I was fully diagnosed 3 years ago after simple biopsy gleason 3+4 but only10%involved and 2 out of 6 cores I elected AS
I have had clear bone scans,my first MRi showed small volume close to edge of prostate but not out and a trans perrineal bipsy targetted on suspect areas showed only 3+3,My PSa has been bouncing from 4.7 to 6.9 up and down every time My latest PSa is 7.4 I am still not too concerned but my consultant has suggetsed another trans perineal biopsy I didnt enjoy my last one and felt it affected my erections adversly although reasonable
My 2nd MRI has shown no discernable change from 2 years ago
I am unsure whether to have this biopsy and comments will be appreciated
Bernie
Only meagain

Edited by member 24 Sep 2020 at 07:26  | Reason: Not specified

User
Posted 24 Sep 2020 at 13:03

My OH was on AS his PSA was slightly higher than yours (10.2) his consultant told him it was time to take action, he refused another biopsy as he had a infection after the first one, he was offered a high resolution MRS scan, which we could clearly see that the tumour was right on the edge of the prostrate. He decided to go for surgery in May 2017 it was found that it had just started to break through. His PSA started to rise in Dec 2019 and has been at 0.1 i his last two tests, waiting results of his recent PSA, as long as it below 0.2 he will carry on with 3 monthly tests.

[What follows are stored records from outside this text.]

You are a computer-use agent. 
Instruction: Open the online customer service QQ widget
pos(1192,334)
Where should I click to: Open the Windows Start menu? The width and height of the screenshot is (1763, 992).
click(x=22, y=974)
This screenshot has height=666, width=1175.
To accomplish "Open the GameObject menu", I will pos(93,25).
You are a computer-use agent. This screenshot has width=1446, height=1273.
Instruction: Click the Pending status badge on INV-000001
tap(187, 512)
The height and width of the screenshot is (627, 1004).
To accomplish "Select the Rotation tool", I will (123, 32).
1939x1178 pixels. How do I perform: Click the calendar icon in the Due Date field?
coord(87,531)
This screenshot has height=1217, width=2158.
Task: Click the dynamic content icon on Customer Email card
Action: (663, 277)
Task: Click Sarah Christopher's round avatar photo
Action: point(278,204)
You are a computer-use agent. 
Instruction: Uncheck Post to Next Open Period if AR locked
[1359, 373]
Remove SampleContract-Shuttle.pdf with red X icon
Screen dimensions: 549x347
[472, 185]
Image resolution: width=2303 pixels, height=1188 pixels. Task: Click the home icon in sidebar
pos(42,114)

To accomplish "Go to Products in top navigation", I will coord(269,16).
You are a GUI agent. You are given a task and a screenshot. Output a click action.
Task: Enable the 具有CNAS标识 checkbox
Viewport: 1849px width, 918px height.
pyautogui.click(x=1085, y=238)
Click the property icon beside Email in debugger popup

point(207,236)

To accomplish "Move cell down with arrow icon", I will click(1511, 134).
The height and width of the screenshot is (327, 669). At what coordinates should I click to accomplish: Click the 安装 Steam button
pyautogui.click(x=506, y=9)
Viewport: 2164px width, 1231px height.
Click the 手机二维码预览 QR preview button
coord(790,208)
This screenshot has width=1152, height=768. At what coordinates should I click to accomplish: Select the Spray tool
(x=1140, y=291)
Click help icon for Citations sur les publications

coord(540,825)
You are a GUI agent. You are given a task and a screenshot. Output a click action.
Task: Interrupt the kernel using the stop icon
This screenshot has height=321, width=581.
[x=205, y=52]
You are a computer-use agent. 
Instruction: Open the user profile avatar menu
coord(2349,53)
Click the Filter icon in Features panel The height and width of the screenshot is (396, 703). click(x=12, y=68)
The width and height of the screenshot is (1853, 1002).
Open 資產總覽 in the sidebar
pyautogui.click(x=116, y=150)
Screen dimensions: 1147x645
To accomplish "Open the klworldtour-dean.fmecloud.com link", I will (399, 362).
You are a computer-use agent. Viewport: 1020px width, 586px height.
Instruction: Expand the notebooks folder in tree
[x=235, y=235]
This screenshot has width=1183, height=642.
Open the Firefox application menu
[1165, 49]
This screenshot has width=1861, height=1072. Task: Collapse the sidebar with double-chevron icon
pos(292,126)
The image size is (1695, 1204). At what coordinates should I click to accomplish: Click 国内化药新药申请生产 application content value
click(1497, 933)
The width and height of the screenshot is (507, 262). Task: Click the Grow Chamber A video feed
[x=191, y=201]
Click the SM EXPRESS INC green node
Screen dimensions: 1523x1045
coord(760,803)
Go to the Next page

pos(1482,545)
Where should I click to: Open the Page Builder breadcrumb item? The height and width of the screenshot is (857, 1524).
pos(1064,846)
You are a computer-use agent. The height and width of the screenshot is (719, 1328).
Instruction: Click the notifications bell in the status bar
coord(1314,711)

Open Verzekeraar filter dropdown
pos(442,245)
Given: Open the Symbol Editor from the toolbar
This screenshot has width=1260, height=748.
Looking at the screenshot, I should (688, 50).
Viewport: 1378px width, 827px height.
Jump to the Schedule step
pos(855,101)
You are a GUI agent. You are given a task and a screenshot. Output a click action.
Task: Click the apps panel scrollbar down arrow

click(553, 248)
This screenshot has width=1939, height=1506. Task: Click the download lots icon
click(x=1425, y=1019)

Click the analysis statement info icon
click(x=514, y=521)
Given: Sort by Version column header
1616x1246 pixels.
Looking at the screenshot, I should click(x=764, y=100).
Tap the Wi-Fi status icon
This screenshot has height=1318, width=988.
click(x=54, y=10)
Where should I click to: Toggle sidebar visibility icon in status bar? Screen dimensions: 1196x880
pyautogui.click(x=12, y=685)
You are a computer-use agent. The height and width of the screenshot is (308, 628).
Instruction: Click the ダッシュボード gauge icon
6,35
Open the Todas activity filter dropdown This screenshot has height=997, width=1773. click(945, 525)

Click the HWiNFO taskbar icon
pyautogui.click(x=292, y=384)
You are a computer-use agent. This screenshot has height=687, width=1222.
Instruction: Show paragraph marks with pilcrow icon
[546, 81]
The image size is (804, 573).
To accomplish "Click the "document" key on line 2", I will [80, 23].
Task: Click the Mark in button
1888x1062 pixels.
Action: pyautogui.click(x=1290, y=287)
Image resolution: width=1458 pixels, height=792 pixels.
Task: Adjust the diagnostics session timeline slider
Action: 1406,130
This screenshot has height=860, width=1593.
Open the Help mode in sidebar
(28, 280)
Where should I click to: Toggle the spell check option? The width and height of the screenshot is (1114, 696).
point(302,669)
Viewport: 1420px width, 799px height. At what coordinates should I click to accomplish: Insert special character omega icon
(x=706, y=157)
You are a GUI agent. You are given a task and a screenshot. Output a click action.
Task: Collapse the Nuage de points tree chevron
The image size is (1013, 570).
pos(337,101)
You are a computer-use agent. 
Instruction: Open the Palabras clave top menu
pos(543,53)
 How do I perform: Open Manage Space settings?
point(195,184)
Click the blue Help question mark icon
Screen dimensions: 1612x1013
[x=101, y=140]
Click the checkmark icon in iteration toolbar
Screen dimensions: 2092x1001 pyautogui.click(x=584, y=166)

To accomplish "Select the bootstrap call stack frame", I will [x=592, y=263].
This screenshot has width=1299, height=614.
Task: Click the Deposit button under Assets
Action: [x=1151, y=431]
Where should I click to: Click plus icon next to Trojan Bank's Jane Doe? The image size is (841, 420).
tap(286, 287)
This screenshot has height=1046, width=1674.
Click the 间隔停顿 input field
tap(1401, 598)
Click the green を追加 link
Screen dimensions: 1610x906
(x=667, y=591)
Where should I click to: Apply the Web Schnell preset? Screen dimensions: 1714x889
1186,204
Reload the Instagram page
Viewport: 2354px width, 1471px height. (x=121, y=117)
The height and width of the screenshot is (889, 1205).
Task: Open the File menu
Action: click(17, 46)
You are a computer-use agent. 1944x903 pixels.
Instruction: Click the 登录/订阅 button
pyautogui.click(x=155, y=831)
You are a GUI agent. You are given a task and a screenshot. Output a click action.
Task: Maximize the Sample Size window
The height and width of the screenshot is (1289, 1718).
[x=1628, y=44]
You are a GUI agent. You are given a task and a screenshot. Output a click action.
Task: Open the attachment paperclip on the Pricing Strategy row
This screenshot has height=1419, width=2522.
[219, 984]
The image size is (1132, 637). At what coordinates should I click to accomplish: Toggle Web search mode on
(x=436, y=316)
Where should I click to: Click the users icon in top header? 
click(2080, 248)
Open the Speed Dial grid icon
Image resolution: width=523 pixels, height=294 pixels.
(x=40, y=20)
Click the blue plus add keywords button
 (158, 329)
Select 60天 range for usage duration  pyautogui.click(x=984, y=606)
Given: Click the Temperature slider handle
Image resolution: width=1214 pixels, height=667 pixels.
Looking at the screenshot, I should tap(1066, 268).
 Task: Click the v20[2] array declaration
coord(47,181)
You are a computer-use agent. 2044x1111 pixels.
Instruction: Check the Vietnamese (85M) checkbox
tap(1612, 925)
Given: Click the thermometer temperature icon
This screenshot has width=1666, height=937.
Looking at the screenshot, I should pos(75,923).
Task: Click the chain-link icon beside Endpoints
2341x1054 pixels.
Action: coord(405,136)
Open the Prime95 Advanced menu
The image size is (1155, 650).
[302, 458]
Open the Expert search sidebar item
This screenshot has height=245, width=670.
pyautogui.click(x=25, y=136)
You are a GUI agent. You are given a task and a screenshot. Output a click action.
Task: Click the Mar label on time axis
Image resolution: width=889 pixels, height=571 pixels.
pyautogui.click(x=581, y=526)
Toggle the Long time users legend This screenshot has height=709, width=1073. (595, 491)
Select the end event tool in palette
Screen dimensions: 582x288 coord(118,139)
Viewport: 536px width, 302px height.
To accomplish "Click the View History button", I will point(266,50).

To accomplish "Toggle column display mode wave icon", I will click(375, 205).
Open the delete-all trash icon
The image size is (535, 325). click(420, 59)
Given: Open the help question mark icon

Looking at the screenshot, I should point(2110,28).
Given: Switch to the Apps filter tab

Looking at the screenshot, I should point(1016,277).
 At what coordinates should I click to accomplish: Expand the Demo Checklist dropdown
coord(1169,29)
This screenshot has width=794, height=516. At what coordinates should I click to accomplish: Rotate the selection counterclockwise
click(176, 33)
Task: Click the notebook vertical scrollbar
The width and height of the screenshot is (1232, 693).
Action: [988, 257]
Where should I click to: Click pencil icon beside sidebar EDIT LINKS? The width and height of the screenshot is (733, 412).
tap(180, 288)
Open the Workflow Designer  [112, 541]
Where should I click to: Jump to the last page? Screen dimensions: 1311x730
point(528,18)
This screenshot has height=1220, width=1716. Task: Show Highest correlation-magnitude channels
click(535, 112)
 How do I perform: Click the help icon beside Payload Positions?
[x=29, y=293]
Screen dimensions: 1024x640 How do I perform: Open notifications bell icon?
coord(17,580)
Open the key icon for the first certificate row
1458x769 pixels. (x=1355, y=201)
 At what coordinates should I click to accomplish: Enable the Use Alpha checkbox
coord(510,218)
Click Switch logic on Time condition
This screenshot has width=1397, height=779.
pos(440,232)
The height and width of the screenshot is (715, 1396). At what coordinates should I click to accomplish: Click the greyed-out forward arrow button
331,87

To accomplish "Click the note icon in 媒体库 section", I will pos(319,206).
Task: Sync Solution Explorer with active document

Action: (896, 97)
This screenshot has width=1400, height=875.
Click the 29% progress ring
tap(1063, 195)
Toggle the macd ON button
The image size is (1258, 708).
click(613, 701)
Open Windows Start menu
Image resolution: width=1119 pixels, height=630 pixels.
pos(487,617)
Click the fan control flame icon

Edited by member 25 Sep 2020 at 10:58  | Reason: Not specified

User
Posted 24 Sep 2020 at 13:28
Happy for you that things have worked well so far. Scans have certainly improved considerably over recent years but cannot be relied on 100%. Your consultant has suggested a further transperineal biopsy but it might help you to know how much importance he attaches to doing this soon rather than leaving it for perhaps for 6 months. As often happens, the decision seems to be left with you to make. In your situation I am sure members here would come to different decisions.
Barry
User
Posted 24 Sep 2020 at 17:12

Mine was a telephone consultatation and unlike beng in front of the doctor it tends to be a quick couple of minutes without time to refelct and ask further questions on the decision.

 

Initially I said that I was happy to continue on AS without further biopsies but because of lack of time to consider I said yes to having the biopsy and in hind sight I am having second thoughts about it I have no major problems with my water works maybe a little urgency but I put this down to poor control as I tend to get an ifffy tummy in the morning after my third coffee and struggle to hold things.

I am a non smoking healthy builder  so active a the lads that work for me often cant keep up with me so I want to delay any major treatment as long as I can,

I talk to myself that many men die with prostate cancer and not of  prostate cancer but in saying that I am realistic and not burying my head in the sand

Bernie Onlymeagain

User
Posted 24 Sep 2020 at 18:51
Strange. Your biopsy results were not that far different to mine, and with Tamulosin I had no problems with my waterworks, except needing to go a bit more frequently, but AS wasn't even discussed - 3+4 was seen as requiring treatment. TBH I wouldn't have considered it even it was, especially given the number of times the histology results are worse than the biospy suggested.

Age is also a factor in successful outcomes, and while general fitness helps, more key, at least for surgery, seem to be things like weight and whether you smoke.